Top of Given records

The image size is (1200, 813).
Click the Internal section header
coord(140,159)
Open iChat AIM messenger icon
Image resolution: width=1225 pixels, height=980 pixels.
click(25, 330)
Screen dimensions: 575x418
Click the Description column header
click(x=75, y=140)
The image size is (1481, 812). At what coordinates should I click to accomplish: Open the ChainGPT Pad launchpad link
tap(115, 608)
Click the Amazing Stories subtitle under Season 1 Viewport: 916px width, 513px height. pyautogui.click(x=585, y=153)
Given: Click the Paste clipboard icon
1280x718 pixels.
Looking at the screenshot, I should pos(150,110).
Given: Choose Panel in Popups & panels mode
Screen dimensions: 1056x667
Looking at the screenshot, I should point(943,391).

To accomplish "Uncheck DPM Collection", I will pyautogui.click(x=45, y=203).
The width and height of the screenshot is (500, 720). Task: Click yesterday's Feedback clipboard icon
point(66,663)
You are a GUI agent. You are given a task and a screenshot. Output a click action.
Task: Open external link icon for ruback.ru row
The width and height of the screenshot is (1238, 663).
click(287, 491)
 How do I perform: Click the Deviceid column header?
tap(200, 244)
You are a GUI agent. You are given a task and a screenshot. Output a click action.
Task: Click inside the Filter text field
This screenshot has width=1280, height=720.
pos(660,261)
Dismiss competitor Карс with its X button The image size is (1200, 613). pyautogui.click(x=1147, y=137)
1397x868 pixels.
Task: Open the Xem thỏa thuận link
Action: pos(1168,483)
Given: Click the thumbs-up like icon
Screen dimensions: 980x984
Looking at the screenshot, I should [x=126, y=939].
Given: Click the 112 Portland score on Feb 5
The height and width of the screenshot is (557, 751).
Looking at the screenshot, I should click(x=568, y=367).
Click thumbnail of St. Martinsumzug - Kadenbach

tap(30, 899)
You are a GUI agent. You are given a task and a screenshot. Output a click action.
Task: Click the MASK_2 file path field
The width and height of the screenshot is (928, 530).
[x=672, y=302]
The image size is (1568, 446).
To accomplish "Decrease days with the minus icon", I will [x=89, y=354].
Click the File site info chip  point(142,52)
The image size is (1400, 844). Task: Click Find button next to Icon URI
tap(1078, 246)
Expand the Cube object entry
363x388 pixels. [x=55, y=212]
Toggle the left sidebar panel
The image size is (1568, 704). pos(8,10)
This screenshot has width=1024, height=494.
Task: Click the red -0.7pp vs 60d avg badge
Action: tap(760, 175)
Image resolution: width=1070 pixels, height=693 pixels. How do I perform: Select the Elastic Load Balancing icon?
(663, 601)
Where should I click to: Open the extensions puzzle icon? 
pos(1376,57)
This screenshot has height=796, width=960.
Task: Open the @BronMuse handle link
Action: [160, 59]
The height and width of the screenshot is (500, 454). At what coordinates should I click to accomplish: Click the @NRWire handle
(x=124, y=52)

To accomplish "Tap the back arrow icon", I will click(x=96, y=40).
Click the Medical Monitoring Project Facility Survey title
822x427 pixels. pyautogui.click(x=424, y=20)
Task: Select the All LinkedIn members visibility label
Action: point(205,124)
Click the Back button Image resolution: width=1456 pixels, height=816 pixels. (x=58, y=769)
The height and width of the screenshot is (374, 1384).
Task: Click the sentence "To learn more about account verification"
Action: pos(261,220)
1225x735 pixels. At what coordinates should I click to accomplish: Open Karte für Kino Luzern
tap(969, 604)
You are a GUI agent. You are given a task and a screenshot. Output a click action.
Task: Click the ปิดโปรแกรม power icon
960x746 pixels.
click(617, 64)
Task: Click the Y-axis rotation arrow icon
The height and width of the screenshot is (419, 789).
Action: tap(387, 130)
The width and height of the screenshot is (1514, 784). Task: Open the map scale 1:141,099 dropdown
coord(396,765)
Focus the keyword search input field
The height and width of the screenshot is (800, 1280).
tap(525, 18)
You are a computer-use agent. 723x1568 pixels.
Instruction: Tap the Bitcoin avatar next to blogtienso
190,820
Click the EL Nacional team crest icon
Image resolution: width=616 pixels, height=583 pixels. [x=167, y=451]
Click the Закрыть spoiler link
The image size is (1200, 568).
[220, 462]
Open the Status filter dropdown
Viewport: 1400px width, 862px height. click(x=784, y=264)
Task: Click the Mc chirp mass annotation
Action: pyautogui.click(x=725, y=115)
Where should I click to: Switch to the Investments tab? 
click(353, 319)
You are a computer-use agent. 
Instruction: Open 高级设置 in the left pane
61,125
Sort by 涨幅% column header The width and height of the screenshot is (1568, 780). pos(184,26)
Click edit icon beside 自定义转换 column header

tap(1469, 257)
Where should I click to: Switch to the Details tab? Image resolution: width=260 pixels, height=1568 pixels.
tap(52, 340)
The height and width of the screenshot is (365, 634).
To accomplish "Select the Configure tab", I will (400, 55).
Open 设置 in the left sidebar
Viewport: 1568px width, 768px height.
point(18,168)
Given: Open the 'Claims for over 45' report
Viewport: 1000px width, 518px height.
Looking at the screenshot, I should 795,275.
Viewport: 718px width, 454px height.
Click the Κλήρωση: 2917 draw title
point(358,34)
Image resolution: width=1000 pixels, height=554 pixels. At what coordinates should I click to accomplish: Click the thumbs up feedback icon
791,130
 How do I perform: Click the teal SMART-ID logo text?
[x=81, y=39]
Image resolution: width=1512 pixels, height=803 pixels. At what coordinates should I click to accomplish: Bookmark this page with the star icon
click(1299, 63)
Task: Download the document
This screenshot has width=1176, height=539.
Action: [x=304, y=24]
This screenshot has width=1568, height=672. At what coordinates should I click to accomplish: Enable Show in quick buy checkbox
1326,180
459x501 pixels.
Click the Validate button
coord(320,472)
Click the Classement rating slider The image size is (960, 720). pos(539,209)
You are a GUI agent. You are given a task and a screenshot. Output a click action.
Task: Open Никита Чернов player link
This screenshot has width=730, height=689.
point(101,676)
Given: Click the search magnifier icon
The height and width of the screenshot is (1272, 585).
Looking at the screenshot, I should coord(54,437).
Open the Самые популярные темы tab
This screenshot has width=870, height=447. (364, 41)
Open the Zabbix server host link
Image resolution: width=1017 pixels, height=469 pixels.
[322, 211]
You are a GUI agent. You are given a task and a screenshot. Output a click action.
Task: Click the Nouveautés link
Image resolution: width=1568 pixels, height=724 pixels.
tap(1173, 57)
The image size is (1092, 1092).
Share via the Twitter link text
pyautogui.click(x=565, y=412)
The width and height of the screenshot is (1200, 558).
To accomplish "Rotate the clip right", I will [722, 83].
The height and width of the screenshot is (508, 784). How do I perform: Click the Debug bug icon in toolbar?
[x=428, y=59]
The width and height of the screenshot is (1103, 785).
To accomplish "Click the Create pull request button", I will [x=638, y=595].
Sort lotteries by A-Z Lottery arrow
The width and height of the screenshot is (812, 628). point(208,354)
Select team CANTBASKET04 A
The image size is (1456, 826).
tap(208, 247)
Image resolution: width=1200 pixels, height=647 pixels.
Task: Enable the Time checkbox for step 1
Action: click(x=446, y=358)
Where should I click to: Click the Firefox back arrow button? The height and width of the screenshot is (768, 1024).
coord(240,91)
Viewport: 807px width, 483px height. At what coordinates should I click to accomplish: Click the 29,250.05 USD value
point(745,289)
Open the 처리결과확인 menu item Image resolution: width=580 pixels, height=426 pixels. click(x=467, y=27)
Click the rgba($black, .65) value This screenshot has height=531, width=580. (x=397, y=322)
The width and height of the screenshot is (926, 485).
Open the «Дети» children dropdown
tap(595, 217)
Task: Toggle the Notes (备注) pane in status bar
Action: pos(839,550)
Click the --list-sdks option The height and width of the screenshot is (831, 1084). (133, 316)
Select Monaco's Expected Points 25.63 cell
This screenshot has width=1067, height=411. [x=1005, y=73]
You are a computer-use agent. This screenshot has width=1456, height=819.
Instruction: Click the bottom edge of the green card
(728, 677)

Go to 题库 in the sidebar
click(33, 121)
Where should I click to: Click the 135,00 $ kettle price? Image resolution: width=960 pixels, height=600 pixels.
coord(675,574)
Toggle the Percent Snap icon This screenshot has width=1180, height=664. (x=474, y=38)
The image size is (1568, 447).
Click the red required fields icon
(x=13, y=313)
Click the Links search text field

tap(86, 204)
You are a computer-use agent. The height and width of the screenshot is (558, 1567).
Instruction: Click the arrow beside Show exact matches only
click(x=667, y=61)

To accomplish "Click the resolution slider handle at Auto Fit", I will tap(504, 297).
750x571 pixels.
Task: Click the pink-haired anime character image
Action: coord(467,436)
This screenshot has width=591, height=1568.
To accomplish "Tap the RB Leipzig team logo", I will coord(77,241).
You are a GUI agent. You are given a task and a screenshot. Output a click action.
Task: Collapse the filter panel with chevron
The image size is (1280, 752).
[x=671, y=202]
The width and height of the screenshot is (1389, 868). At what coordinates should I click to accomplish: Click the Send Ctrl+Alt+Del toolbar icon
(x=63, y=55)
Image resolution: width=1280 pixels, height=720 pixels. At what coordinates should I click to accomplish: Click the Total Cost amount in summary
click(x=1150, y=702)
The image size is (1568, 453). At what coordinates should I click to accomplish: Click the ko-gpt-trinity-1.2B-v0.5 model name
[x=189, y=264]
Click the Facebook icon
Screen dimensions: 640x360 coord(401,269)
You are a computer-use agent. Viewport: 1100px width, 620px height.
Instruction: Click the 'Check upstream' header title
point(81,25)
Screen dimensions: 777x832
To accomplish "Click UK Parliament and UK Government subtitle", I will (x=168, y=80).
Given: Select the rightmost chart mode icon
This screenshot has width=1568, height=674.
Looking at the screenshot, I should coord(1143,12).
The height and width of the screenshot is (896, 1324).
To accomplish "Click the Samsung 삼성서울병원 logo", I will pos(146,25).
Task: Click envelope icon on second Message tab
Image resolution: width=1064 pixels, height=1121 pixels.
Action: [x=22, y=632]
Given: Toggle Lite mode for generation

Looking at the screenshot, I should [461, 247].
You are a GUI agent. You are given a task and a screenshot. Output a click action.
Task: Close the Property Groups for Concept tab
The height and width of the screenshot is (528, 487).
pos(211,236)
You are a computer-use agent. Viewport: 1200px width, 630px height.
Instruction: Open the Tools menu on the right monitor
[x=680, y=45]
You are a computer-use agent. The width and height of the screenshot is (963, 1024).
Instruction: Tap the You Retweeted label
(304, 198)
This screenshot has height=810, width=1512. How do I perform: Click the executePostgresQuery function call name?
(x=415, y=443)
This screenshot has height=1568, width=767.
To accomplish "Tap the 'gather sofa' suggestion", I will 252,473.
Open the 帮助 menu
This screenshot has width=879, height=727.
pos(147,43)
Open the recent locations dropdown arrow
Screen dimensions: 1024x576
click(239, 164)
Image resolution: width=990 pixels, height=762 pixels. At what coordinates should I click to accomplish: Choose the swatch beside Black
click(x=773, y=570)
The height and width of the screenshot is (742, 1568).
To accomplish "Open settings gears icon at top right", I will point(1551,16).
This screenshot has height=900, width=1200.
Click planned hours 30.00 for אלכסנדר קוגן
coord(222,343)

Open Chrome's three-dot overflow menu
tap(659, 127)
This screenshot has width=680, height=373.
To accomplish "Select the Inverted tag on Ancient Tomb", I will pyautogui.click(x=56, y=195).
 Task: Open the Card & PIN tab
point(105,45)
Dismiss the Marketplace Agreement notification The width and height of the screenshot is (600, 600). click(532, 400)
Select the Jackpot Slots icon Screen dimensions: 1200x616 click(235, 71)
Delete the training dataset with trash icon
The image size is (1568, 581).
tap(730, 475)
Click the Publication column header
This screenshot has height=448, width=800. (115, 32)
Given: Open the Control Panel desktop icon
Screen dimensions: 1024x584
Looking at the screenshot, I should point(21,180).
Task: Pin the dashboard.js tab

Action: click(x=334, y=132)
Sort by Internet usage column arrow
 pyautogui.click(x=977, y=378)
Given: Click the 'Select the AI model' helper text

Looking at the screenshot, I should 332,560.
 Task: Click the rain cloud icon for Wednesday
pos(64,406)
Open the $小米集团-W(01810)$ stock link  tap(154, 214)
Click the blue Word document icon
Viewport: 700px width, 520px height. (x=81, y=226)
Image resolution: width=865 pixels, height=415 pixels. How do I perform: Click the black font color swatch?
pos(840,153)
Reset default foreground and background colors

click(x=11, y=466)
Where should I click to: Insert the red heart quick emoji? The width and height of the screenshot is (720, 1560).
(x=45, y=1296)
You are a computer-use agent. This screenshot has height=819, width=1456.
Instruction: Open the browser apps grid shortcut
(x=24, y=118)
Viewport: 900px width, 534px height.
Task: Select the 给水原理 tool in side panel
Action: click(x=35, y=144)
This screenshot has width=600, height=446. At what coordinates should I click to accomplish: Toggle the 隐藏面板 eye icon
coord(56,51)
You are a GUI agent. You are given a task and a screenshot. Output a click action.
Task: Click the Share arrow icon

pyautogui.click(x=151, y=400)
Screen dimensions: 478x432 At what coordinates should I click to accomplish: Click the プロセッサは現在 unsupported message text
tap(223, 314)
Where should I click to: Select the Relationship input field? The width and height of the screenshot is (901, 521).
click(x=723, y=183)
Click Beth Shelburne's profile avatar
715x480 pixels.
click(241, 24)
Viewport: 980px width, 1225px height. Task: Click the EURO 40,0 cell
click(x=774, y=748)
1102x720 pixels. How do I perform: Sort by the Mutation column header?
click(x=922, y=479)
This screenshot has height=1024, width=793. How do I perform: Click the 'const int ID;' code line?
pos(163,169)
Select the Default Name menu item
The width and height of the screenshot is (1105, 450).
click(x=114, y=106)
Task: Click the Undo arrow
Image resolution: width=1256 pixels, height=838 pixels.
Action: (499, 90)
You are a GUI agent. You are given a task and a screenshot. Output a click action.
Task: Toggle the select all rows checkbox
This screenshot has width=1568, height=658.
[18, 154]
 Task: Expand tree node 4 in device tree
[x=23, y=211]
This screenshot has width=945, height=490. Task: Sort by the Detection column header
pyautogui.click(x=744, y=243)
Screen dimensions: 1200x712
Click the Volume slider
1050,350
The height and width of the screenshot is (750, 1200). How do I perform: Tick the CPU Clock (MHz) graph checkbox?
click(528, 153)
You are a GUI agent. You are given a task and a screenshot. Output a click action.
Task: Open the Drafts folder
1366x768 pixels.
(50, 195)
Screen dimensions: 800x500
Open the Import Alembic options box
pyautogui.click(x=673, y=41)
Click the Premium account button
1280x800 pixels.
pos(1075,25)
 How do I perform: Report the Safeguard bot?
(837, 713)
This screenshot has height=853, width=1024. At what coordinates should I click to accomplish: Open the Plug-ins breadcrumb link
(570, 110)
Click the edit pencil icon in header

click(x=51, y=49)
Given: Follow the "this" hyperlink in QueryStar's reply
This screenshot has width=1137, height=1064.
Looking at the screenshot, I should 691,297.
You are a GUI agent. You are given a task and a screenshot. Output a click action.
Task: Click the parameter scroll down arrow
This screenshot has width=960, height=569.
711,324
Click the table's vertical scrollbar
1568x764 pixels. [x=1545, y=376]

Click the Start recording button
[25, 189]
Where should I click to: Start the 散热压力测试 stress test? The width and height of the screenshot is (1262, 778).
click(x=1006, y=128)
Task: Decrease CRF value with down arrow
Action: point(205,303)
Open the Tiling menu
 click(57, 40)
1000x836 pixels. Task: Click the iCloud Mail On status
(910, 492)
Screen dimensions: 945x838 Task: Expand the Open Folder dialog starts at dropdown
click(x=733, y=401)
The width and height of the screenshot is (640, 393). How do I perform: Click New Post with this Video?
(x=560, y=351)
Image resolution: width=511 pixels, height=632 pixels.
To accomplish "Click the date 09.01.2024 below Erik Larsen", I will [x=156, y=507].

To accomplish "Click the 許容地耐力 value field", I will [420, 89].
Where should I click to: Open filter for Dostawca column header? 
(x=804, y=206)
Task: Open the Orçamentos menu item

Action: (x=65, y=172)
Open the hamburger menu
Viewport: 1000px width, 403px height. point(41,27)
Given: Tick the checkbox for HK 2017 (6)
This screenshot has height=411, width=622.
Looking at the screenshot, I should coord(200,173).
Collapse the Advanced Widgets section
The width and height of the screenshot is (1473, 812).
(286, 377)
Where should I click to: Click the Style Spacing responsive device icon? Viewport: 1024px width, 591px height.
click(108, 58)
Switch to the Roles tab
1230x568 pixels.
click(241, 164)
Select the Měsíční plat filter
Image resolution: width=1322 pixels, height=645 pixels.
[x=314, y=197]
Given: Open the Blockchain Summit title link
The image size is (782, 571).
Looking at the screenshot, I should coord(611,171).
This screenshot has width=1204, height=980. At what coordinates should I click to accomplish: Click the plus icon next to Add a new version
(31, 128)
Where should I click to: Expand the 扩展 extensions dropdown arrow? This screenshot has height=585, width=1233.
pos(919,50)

Bottom of Given records

What you have to do →
Identify the lines above with the word "computer". Copy them.

Task response →
You are a computer-use agent. 723x1568 pixels.
You are a computer-use agent. 
You are a computer-use agent. This screenshot has width=1456, height=819.
You are a computer-use agent. The height and width of the screenshot is (558, 1567).
You are a computer-use agent. Viewport: 1100px width, 620px height.
You are a computer-use agent. Viewport: 1200px width, 630px height.
You are a computer-use agent. The width and height of the screenshot is (963, 1024).
You are a computer-use agent. This screenshot has height=819, width=1456.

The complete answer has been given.